The Supreme Court began its analysis by noting that it had often found standing lacking in cases where the Court was requested to review intelligence actions and foreign affair policies of the political branches. The Court declared that imminence was a “somewhat elastic concept, [but] it cannot be stretched beyond its purpose [to ensure] that the injury is certainly impending.” After promptly rejecting the respondents’ argument that standing existed because there was an “objectively reasonable likelihood” that “at some point in the future” their communications would be monitored under the Act, the Court held the theory, “which relies on a highly attenuated chain of possibilities, does not satisfy the requirement that threatened injury must be certainly impending.”
The Aftermath of Clapper
Defense attorneys began citing Clapper to bolster their argument that an increased risk of identity theft or fraud in data breach cases was insufficient standing, and were successful at the district court level.

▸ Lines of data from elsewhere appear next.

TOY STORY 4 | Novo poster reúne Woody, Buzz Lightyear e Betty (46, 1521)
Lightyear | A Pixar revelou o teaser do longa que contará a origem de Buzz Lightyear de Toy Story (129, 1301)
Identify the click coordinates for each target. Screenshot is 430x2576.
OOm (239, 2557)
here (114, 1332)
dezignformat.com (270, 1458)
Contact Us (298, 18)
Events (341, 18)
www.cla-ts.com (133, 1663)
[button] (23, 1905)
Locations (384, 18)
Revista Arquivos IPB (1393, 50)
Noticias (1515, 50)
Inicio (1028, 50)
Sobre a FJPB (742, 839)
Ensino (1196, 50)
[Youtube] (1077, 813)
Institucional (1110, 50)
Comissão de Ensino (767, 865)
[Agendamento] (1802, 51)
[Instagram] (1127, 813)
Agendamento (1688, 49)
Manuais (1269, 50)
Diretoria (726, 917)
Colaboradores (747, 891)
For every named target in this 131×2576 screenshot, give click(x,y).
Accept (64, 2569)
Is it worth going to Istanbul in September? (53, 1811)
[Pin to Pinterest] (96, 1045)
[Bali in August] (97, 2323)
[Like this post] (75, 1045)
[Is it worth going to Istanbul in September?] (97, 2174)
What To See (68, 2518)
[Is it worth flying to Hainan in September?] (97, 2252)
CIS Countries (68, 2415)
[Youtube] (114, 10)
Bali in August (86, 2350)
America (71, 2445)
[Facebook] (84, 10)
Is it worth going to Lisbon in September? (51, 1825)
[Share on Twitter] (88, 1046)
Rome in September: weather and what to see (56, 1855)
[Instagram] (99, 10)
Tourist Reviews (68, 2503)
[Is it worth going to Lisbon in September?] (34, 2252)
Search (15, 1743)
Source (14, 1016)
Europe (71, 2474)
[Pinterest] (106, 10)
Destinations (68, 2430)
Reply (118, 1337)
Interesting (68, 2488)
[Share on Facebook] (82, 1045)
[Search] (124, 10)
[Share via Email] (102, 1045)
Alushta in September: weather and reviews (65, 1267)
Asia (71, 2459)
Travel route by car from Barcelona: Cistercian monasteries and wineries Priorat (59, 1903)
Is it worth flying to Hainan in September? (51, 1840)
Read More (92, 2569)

The 7th Circuit broke the appellate courts’ silence in July 2015 as it once again sided with consumers in Remijas v. Neiman Marcus Group, LLC, and differentiated Clapper’s reasoning. In Neiman Marcus, 350,000 cards of Neiman Marcus customers were potentially exposed during a hack, and 9,200 of those cards were used fraudulently. Neiman Marcus argued that for those consumers who had not already experienced misuse of their personal information, the potential risk of future identity theft or fraudulent charges was too speculative to constitute an injury.
Although the lower court bought this argument, the 7th Circuit disagreed: “Clapper does not, as the district court thought, foreclose any use whatsoever of future injuries to support Article III standing.” Unlike Clapper, in which the plaintiffs “suspected” that their communications with foreigners might be intercepted by the government, the threat of hackers in Neiman Marcus using the credit-card information to commit fraud and identity theft was “immediate and very real.” The 7th Circuit refused to require the affected customers “to wait until hackers commit identity theft or credit-card fraud in order to give the class standing, because there is an ‘objectively reasonable likelihood’ that such an injury will occur.”
Since the 7th Circuit is the only federal appellate court to consider this issue after the Clapper decision, only time will tell as to whether other circuit courts will follow its reasoning or rely more heavily on Clapper, and whether the Supreme Court will specifically address this issue. Regardless, it is important for companies to utilize the most advanced and credible facilities to prevent data breaches and its consequences. The 7th Circuit has sent a clear message to those who store consumer data—safety and security are paramount.